**DATA FOR REVIEW:**
━━━
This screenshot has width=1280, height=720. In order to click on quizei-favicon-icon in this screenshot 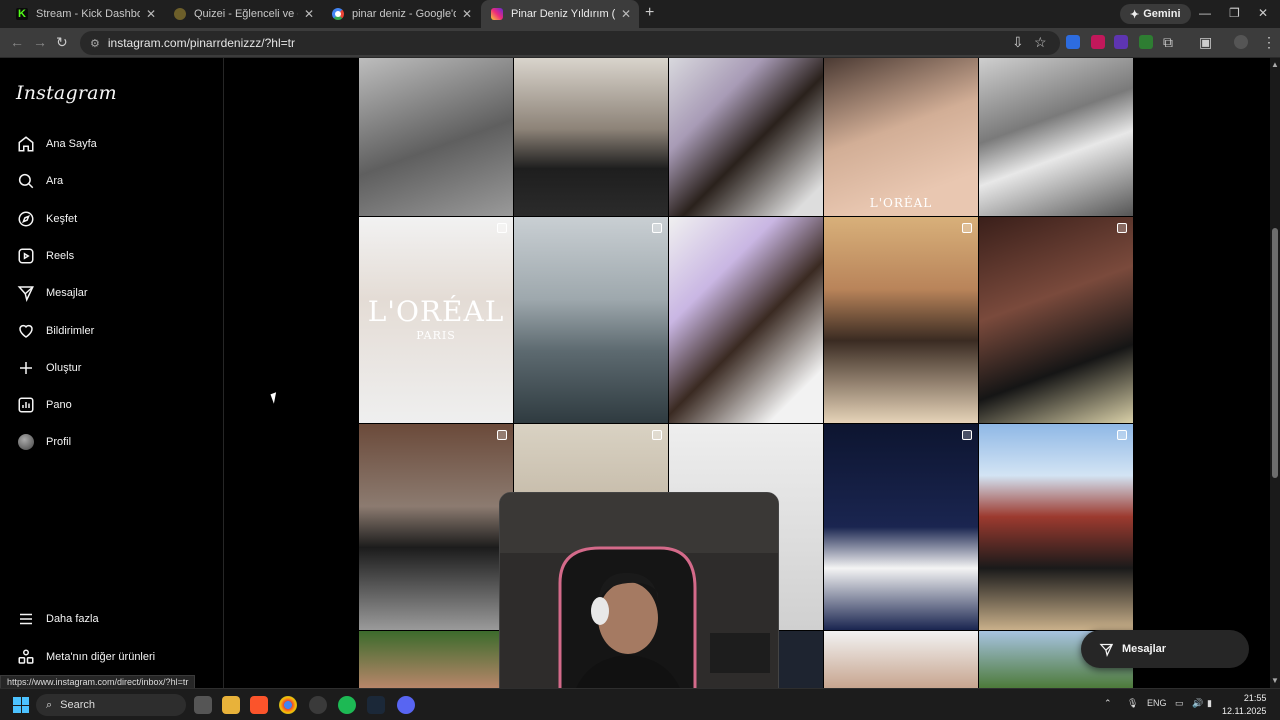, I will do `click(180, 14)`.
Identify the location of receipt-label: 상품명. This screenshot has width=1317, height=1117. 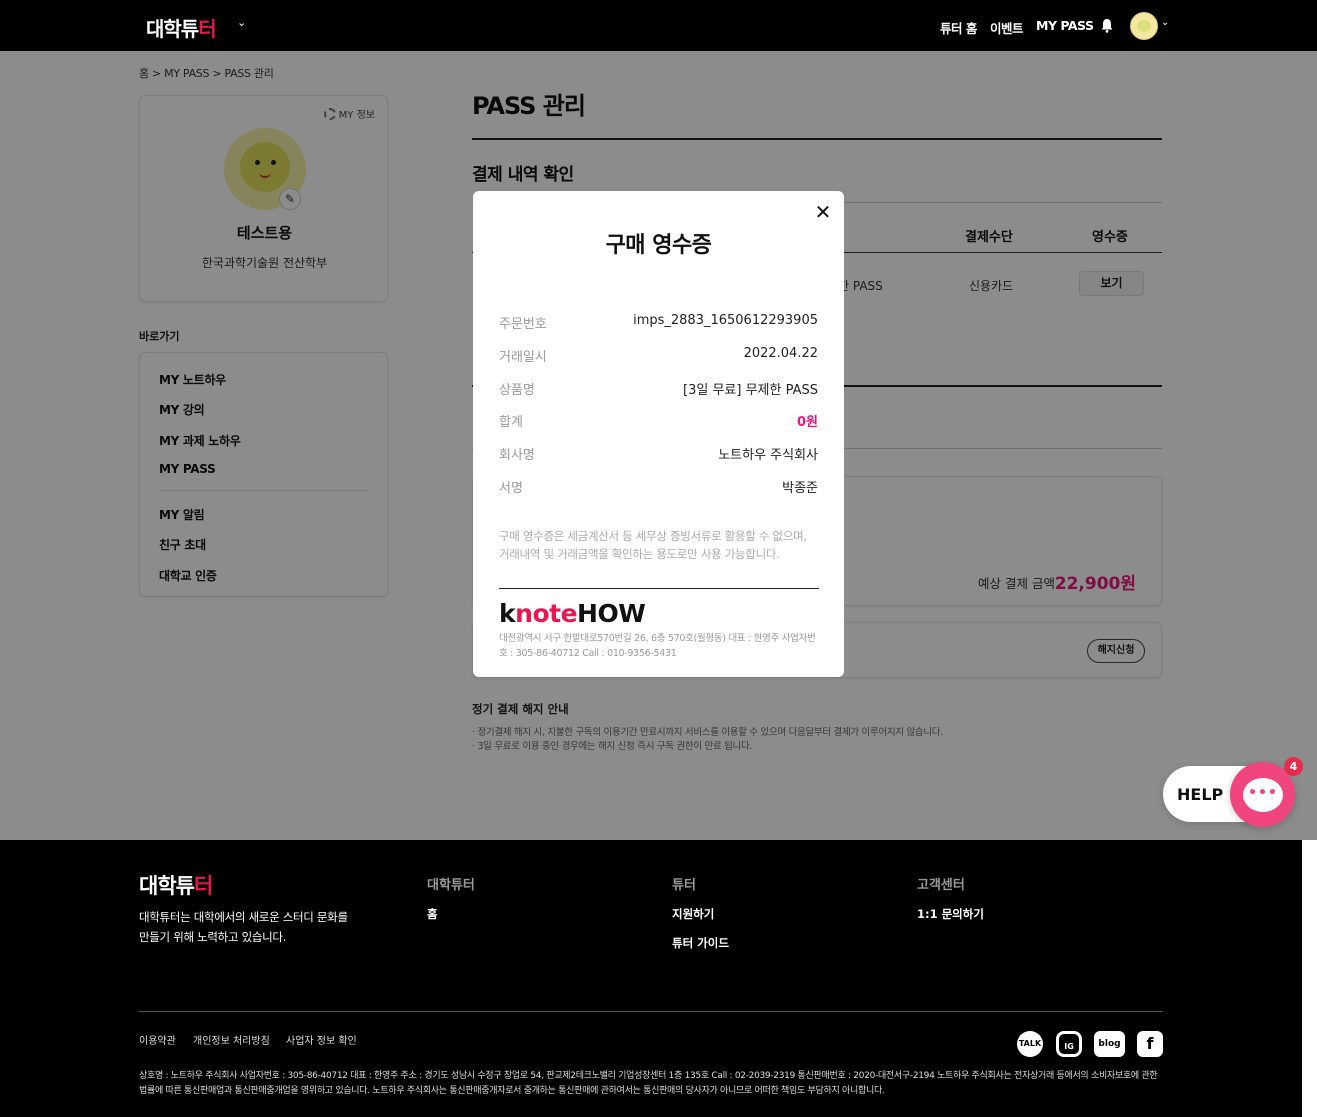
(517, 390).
━━━
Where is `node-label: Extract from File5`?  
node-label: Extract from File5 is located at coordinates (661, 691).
━━━
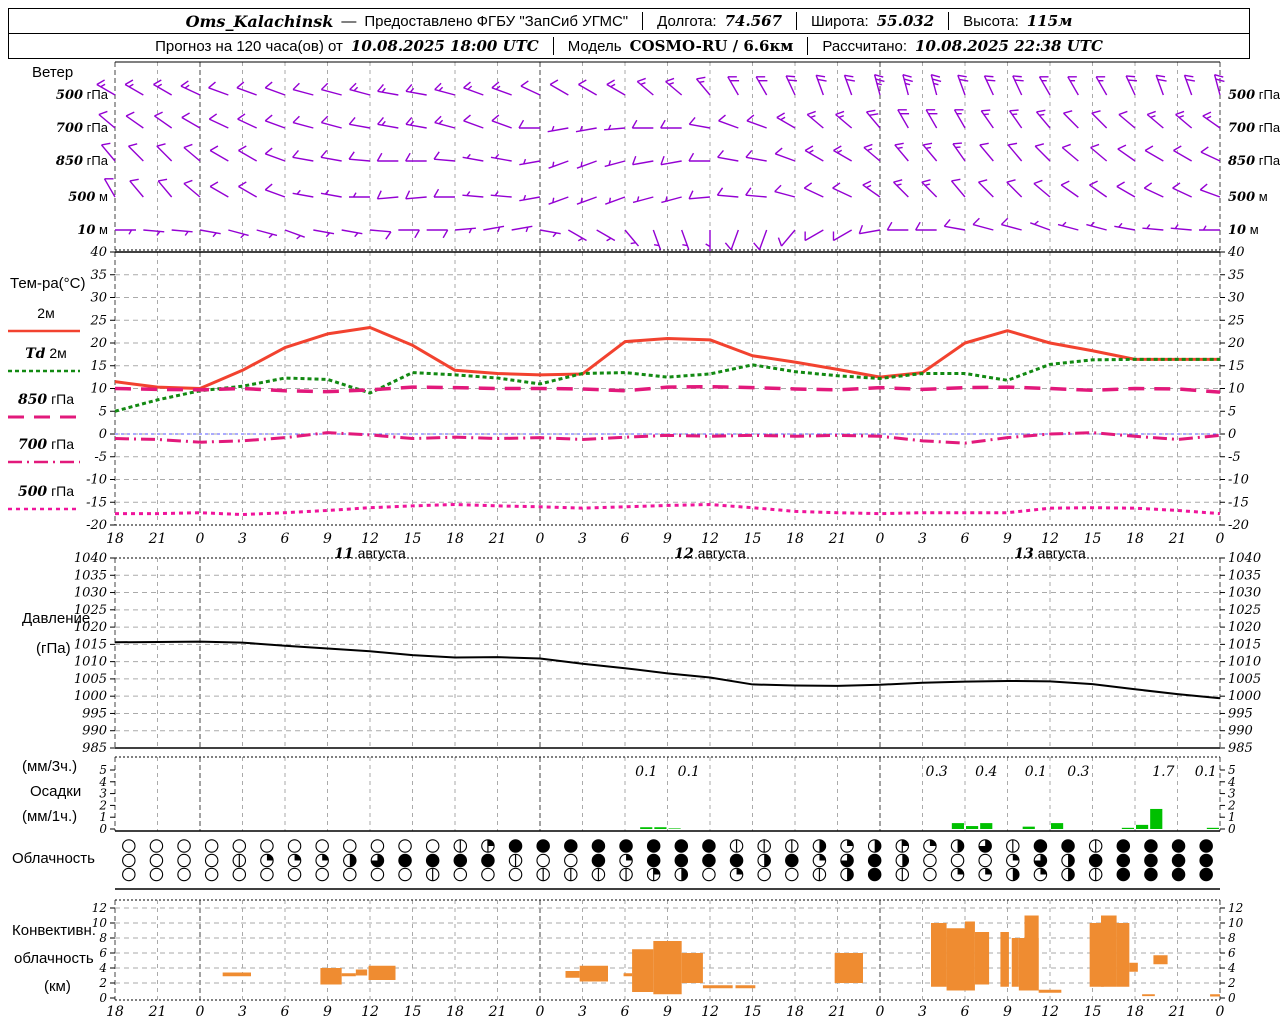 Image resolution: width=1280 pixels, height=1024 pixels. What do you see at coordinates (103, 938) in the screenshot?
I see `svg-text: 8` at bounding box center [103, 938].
━━━
**TASK STATEMENT:**
Copy the material from the line containing "Image resolution: width=1280" through the line containing "center [103, 938].", leaving out the pictures.

**COMPLETED TASK:**
 Image resolution: width=1280 pixels, height=1024 pixels. What do you see at coordinates (103, 938) in the screenshot?
I see `svg-text: 8` at bounding box center [103, 938].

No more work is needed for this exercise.